Corbin theatre teacher Rebecca Liford-Hibbard said during the 45 minute show the students will play a series of 12 improv games, several of which will be familiar to fans of television’s “Whose Line is it Anway,” and/or late night comedian Jimmy Fallon.
The games include:
• Let’s make a date, is similar to the old television show “The Dating Game,” but each of the bachelors/bachelorettes have strange personalities that the contestant must guess.
• Party quarks calls for each guest at a party to have a strange personality/character that the host must guess.
• Murder, murder die in which the audience comes up with the weapon, location and occupation of the killer and the actors much communicate what happened.
“It is kind of like the rumor game,” Liford-Hibbard said, explaining that how the story begins is nowhere the same as how it ends.
• The classic scenes from a hat, in which audience members are asked before the show to write down ideas that the players must then act out.
• Three headed Broadway star in which music from a Broadway musical is played and then the three players must sing their own lyrics with each player singing one word at a time.
Liford-Hibbard said she held improv night while teaching theatre at Knox Central High School and it proved so popular that she decided to try it out at Corbin.
“The kids had so much fun,” Liford-Hibbard said
It is one of those things that you don’t have to spend a lot of money or prep time on and the kids get to show off their skills,” she said.

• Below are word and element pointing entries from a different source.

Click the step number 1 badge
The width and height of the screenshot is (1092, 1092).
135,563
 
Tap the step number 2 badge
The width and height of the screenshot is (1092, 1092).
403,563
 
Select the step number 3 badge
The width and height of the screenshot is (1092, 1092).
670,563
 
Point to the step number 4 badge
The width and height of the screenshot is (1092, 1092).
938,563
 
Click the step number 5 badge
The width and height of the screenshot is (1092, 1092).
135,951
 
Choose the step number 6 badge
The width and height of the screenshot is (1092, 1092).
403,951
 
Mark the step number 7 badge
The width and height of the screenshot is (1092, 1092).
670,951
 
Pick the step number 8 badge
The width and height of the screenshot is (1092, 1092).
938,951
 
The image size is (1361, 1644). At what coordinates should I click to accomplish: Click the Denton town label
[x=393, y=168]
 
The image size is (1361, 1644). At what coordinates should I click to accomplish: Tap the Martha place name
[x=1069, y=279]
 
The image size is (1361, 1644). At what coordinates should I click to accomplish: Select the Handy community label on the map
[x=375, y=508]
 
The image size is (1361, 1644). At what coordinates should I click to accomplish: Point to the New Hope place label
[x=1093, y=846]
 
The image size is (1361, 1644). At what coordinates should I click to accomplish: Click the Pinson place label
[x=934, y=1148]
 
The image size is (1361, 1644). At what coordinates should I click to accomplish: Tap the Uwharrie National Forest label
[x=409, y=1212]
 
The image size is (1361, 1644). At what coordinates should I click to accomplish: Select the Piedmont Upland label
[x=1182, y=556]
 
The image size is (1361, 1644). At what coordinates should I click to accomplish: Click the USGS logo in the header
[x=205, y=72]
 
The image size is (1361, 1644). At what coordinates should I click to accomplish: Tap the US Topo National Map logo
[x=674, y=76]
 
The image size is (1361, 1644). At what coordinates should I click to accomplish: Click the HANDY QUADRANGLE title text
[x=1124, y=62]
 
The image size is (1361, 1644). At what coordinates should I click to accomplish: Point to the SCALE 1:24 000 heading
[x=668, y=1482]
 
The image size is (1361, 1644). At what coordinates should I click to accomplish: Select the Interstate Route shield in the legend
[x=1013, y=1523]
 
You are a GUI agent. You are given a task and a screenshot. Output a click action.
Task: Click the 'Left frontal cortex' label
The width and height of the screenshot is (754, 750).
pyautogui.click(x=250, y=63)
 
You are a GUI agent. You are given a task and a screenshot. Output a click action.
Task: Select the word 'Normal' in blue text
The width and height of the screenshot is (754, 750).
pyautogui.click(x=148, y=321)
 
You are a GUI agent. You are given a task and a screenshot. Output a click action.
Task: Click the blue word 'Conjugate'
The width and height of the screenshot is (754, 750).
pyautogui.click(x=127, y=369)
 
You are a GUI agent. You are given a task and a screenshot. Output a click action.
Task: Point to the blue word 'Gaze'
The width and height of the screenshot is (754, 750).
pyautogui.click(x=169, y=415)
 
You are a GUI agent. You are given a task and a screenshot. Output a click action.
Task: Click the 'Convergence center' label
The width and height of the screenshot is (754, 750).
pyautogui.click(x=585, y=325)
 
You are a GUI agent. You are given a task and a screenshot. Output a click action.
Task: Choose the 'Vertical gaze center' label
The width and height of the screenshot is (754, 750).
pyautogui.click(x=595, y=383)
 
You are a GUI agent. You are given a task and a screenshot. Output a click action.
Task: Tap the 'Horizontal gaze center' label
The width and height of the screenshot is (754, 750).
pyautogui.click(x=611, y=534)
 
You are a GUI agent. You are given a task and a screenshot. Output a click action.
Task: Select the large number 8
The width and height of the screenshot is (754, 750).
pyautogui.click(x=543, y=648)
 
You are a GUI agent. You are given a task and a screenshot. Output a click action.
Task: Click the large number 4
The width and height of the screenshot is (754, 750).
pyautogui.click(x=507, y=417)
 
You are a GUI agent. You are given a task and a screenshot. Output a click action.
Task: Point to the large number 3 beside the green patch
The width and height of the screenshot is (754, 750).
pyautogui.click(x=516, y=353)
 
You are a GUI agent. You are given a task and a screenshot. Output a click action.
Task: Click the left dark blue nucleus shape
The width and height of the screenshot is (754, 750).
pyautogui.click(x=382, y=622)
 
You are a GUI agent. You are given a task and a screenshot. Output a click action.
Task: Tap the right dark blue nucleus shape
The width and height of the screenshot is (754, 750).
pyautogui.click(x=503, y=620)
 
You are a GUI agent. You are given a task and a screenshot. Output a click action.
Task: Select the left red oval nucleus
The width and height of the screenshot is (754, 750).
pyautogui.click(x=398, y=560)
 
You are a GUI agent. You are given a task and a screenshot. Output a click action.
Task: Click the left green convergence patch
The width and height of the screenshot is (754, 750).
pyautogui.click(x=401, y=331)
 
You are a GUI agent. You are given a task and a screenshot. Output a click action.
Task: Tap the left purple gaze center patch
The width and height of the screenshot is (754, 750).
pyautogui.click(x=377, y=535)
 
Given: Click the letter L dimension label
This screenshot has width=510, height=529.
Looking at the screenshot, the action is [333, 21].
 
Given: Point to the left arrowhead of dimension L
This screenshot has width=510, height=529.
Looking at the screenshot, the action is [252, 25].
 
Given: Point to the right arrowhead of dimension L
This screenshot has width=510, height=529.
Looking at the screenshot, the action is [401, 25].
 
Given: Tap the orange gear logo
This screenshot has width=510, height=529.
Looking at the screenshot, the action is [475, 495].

While the starring roles in the traditional plays tend to go to the more experienced students in the theatre classes, Liford-Hibbard said the improve night is an opportunity for other students to shine on stage.
“This is something that any student can participate in,” Liford-Hibbard said. “We have several athletes who have come in and are hilarious.”
Liford-Hibbard said she is waiting to see how well the show is received. If it goes over well, she said she would like to have a similar show in the spring and is looking at doing it each trimester beginning next school year.
In addition, Liford-Hibbard said she would like to open the performance to the theatre students at the middle school.
“I teach improv at the middle school and they are fantastic,” Liford-Hibbard said.
The show begins at 7:30 p.m. Friday at the Betty Hamilton Center for the Performing Arts at Corbin High School. Tickets are $5 for adults and $3 for students.
All proceeds go to help finance the theatre program.